Explorer Parcel Handlers v Mukabane [2024] KEHC 4774 (KLR) | Bailment Liability | Esheria

Explorer Parcel Handlers v Mukabane [2024] KEHC 4774 (KLR)

Full Case Text

Explorer Parcel Handlers v Mukabane (Civil Appeal E068 of 2023) [2024] KEHC 4774 (KLR) (8 May 2024) (Judgment)

Neutral citation: [2024] KEHC 4774 (KLR)

Republic of Kenya

In the High Court at Kakamega

Civil Appeal E068 of 2023

PJO Otieno, J

May 8, 2024

Between

Explorer Parcel Handlers

Appellant

and

Santry Andeyi Mukabane

Respondent

(Being an Appeal from the Judgment of the Small Claims Court of Kenya at Kakamega by Hon. Sylvia A. Wayodi (Adjudicator/Resident Magistrate) dated the 6 th day of April, 2023 in SCCCOMM CASE NO. E092 OF 2023)

Judgment

1. Before the Small Claims Court was a claim by the Respondent seeking recovery of the sum of Kshs.201,930 being the cost of goods lost while in the custody of the Appellant as a provider of courier services. The Respondent produced the invoice for the purchase of the goods as well as the receipt issued by the Appellant for the service and text message sent to the Appellant for the service and a message sent to the Respondent that a parcel had been sent to him. The receipt issued by the Appellant disclosed that the packages were seven in number.

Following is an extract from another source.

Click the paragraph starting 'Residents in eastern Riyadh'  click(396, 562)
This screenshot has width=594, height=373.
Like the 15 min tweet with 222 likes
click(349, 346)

2. It was the claim by the Respondent that of the seven packages only four were received and three were lost. He identified the four received to have been boxes containing other electrical goods while the lost boxes contained cables and that a person was charged for stealing from the Appellant’s premises.

3. From the evidence, it is not denied that the Respondent did bail its goods for transport from Nairobi to Mumias by the Appellant and that the service was to be given at a consideration which was duly paid.

4. The fact of loss is not denied by the Appellant. The Appellant only denies liability on the facts; that its liability was agreed and capped at Kshs.5,000 and further that its liability was limited to the declared value of the gods being Kshs.27,000/=.

5. Having re-examined and re-appraised the record as a first appellate court, the issues that emerge for determination is whether the exclusion clause in the receipt was a complete defence which limited the liability to Kshs.5,000 and if the Respondent proved its case to the requisite standards to merit the Judgment by the trial court.

6. As said before, the fact of loss of three (3) packages is not in dispute. Not in dispute because the documents show that Packages were delivered to the custody of the Appellant. Even if the Appellant said in the witness statement by its three witnesses that, only three packages were delivered and one collected back by Cyrus Musyoka, such evidence being parol cannot upset the written document, being the receipt issued by the Appellant himself. The court therefore makes a finding that seven (7) packages were sent but only four were delivered. The lost three packages were lost while in custody of the Appellant as a bailee and that constitutes a breach of contract for which the Appellant must be made liable and called upon to make good the loss.

7. What was the effect of the exclusion clause including liability for loss to Kshs.5,000 and requires that goods with value of Kshs.5,000 be insured by the shipper?

8. The law on exclusion clauses remain that where the same is unconscionable, overly harsh, one sided or imports the effect of enabling the defendant to run away from own fraud, negligence or negligence by employees, common law and the courts world intervene to restrain its application. See Uber Technologies Inc -vs- Heller [2020] SCC 16.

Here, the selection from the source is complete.